Polen hatte zuletzt einzelne Schutzmaßnahmen gelockert. In den meisten Teilen des Landes durften Hotels, Kinos, Museen, Kunstgalerien und Schwimmbäder mit begrenzter Kapazität wieder öffnen. Ein Sprecher des Gesundheitsministeriums schloss angesichts steigender Infektionszahlen neuerliche Verschärfungen nicht aus.

(dpa)

Alaska erlaubt Corona-Impfungen für Bewohner ab 16 Jahren

11:04
10.03.2021
In Alaska dürfen sich alle Bewohner ab 16 Jahren von nun an gegen Corona impfen lassen. Damit sei Alaska der erste US-Bundesstaat, der die Zugangsvoraussetzungen für Impfungen bei Erwachsenen abschaffe, teilte Gouverneur Mike Dunleavy am Dienstagabend (Ortszeit) mit. Der Impfstoff von Pfizer und Biontech sei für Bewohner ab 16 Jahren erhältlich, die Mittel von Moderna und von Johnson & Johnson für Menschen ab 18 Jahren.

Der nördlichste US-Bundesstaat mit seinen rund 730 000 Einwohnern steht nach Angaben der Gesundheitsbehörde CDC landesweit mit rund 302 000 verabreichten Impfdosen an der Spitze. Knapp 120 000 Bewohner erhielten örtlichen Angaben zufolge bereits beide nötigen Impfungen.

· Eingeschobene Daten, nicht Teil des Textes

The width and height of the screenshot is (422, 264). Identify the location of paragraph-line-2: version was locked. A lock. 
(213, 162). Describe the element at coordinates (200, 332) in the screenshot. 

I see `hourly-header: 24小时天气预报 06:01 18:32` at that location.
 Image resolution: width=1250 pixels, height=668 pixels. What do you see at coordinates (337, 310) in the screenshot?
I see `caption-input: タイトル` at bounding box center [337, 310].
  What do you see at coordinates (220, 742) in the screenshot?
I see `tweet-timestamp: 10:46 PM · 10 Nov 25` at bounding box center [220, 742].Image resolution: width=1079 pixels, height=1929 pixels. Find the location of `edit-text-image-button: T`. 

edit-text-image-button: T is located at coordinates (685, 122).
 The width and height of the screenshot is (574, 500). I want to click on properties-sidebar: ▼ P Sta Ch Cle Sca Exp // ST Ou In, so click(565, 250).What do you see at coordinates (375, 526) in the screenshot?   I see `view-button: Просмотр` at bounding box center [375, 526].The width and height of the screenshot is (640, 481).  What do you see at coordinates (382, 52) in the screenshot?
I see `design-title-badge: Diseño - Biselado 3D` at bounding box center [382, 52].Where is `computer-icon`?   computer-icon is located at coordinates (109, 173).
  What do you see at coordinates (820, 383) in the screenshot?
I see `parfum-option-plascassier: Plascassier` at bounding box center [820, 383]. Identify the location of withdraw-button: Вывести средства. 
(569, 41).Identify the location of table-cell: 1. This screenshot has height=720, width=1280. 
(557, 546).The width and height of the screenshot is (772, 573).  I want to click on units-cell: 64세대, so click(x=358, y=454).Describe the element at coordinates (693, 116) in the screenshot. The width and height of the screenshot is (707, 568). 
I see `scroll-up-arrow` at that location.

USA-weit meldeten die Behörden am Dienstag knapp 56 000 neue Corona-Fälle und fast 1900 Tote, wie aus Daten der Johns-Hopkins-Universität (JHU) in Baltimore vom Mittwochmorgen (MEZ) hervorging. In dem Land mit seinen rund 330 Millionen Einwohnern infizierten sich bislang mehr als 29 Millionen Menschen mit dem Virus, mehr als 527 000 starben.

Insgesamt wurden nach Angaben der CDC rund 93,7 Millionen Dosen verabreicht. Mehr als 61 Millionen Menschen erhielten demnach bereits die erste Dosis, rund 32 Millionen bekamen beide nötigen Impfungen.

Die Johns-Hopkins-Webseite wird regelmäßig aktualisiert und zeigt daher einen höheren Stand als die offiziellen Zahlen der Weltgesundheitsorganisation (WHO). In manchen Fällen werden die Zahlen - unter anderem die der Neuinfektionen binnen 24 Stunden, aber auch die der Toten - nachträglich aktualisiert.